Saturday, August 18, 2007

Beginning at Jerusalem

It has been quite a long time since I've done a book review. I've actually already read Pope Benedict's Jesus of Nazareth but I want to read it again before I offer any insights into it. Since then I've also read a few other books but what I want to tell you about is Carl Olsen's Beginning at Jerusalem.


The book is a collection of five lectures the author gave at the Wethersfield Institute of the Homeland Foundation. Each of the lectures was intended as a "capstone" lecture for its respective timeframe, including: Ancient Christianity, Early Medieval, Late or High Medieval, Renaissance to Enlightenment and at the doorstep of the third millennium. Also included are two Appendices from the author's lectures on the Catechism of the Catholic Church on Prayer as Relation and Prayer as Covenant Drama.

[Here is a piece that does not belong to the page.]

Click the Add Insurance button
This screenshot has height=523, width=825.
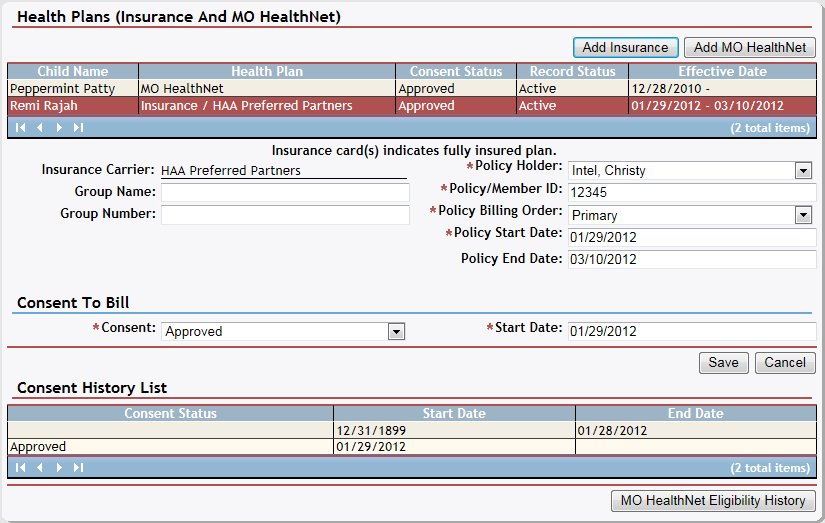(625, 47)
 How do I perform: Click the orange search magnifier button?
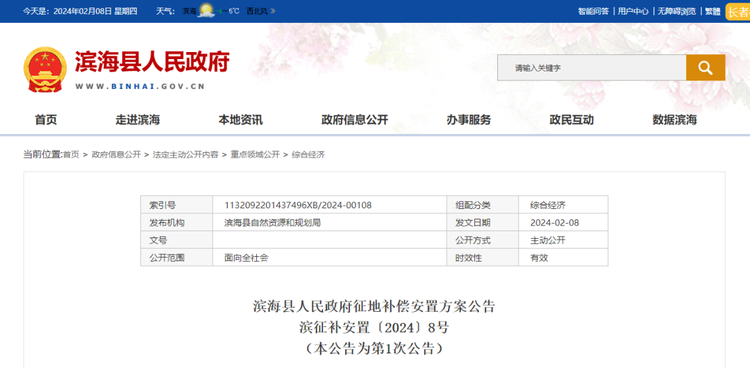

At a modest 209 pages it is a multi-sitting book for most of us but far from overwhelming. There are times when it is obvious you are reading from a lecture but the author in general has done a good job of minimizing any distraction this might cause. The pace is brisk without running past any significant details and further discussion pieces are referred to in the footnotes.

I would heartily recommend this book if only for the footnotes alone. The collection of books, lectures, papers and articles could keep one busy for a lifetime it would seem. While the author does have a habit of referring to other works of his quite heavily in the footnotes I don't find it particularly problematic as they are usually used for "further discussion" rather than as providing an evidentiary basis for a claim. Aside from some (to be expected in an academic setting) argumentative comments in a couple of the footnotes they were a positive trove of information. If I have that much to say about the footnotes you can imagine how much I enjoyed the entirety of the book combining history, ecclesiology, theology, christology, liturgy and more it was as if the book was written with my interests in mind.